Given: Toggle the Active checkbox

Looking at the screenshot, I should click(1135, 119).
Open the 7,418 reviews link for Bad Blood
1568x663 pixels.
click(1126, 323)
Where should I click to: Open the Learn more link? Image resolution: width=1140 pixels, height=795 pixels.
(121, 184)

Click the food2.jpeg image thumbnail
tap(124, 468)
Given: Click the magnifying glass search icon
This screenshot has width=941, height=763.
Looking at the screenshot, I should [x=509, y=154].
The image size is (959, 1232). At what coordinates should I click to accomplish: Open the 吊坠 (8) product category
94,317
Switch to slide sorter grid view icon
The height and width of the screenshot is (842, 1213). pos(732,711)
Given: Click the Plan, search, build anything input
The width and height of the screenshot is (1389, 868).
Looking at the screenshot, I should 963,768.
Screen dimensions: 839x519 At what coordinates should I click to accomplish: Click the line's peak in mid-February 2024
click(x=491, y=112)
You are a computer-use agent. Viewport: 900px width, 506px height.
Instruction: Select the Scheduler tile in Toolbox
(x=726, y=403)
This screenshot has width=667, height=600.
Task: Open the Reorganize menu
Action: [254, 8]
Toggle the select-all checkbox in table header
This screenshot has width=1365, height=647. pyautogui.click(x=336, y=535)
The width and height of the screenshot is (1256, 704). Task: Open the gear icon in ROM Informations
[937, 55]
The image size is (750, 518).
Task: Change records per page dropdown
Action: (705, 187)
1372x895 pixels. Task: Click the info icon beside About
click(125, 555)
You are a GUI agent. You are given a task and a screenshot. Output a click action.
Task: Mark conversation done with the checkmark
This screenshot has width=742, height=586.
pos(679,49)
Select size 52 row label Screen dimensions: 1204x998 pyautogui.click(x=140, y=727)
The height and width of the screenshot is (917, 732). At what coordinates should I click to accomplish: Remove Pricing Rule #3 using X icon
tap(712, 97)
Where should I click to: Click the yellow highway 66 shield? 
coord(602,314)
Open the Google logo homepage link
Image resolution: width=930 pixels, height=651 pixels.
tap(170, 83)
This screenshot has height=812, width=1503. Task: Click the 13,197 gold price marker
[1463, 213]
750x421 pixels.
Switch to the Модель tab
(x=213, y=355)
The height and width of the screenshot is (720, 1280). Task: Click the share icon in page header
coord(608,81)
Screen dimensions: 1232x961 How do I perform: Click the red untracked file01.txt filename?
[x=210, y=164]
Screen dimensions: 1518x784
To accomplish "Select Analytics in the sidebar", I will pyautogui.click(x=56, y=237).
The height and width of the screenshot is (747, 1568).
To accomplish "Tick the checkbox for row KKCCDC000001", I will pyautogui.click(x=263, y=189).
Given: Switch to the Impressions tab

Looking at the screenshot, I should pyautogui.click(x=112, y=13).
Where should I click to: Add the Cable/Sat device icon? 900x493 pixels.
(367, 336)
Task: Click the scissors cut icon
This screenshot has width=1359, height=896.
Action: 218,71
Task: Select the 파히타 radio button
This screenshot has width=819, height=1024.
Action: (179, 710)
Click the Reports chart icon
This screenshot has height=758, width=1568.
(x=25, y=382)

───

**Direction:**
Put every line of the items above into a numbered list, leaving out the blank lines.

**Complete answer:**
1. Given: Toggle the Active checkbox
2. Looking at the screenshot, I should click(1135, 119).
3. Open the 7,418 reviews link for Bad Blood
4. 1568x663 pixels.
5. click(1126, 323)
6. Where should I click to: Open the Learn more link? Image resolution: width=1140 pixels, height=795 pixels.
7. (121, 184)
8. Click the food2.jpeg image thumbnail
9. tap(124, 468)
10. Given: Click the magnifying glass search icon
11. This screenshot has width=941, height=763.
12. Looking at the screenshot, I should [x=509, y=154].
13. The image size is (959, 1232). At what coordinates should I click to accomplish: Open the 吊坠 (8) product category
14. 94,317
15. Switch to slide sorter grid view icon
16. The height and width of the screenshot is (842, 1213). pos(732,711)
17. Given: Click the Plan, search, build anything input
18. The width and height of the screenshot is (1389, 868).
19. Looking at the screenshot, I should 963,768.
20. Screen dimensions: 839x519 At what coordinates should I click to accomplish: Click the line's peak in mid-February 2024
21. click(x=491, y=112)
22. You are a computer-use agent. Viewport: 900px width, 506px height.
23. Instruction: Select the Scheduler tile in Toolbox
24. (x=726, y=403)
25. This screenshot has width=667, height=600.
26. Task: Open the Reorganize menu
27. Action: [254, 8]
28. Toggle the select-all checkbox in table header
29. This screenshot has width=1365, height=647. pyautogui.click(x=336, y=535)
30. The width and height of the screenshot is (1256, 704). Task: Open the gear icon in ROM Informations
31. [937, 55]
32. The image size is (750, 518).
33. Task: Change records per page dropdown
34. Action: (705, 187)
35. 1372x895 pixels. Task: Click the info icon beside About
36. click(125, 555)
37. You are a GUI agent. You are given a task and a screenshot. Output a click action.
38. Task: Mark conversation done with the checkmark
39. This screenshot has width=742, height=586.
40. pos(679,49)
41. Select size 52 row label Screen dimensions: 1204x998 pyautogui.click(x=140, y=727)
42. The height and width of the screenshot is (917, 732). At what coordinates should I click to accomplish: Remove Pricing Rule #3 using X icon
43. tap(712, 97)
44. Where should I click to: Click the yellow highway 66 shield? 
45. coord(602,314)
46. Open the Google logo homepage link
47. Image resolution: width=930 pixels, height=651 pixels.
48. tap(170, 83)
49. This screenshot has height=812, width=1503. Task: Click the 13,197 gold price marker
50. [1463, 213]
51. 750x421 pixels.
52. Switch to the Модель tab
53. (x=213, y=355)
54. The height and width of the screenshot is (720, 1280). Task: Click the share icon in page header
55. coord(608,81)
56. Screen dimensions: 1232x961 How do I perform: Click the red untracked file01.txt filename?
57. [x=210, y=164]
58. Screen dimensions: 1518x784
59. To accomplish "Select Analytics in the sidebar", I will pyautogui.click(x=56, y=237).
60. The height and width of the screenshot is (747, 1568).
61. To accomplish "Tick the checkbox for row KKCCDC000001", I will pyautogui.click(x=263, y=189).
62. Given: Switch to the Impressions tab
63. Looking at the screenshot, I should pyautogui.click(x=112, y=13).
64. Where should I click to: Add the Cable/Sat device icon? 900x493 pixels.
65. (367, 336)
66. Task: Click the scissors cut icon
67. This screenshot has width=1359, height=896.
68. Action: 218,71
69. Task: Select the 파히타 radio button
70. This screenshot has width=819, height=1024.
71. Action: (179, 710)
72. Click the Reports chart icon
73. This screenshot has height=758, width=1568.
74. (x=25, y=382)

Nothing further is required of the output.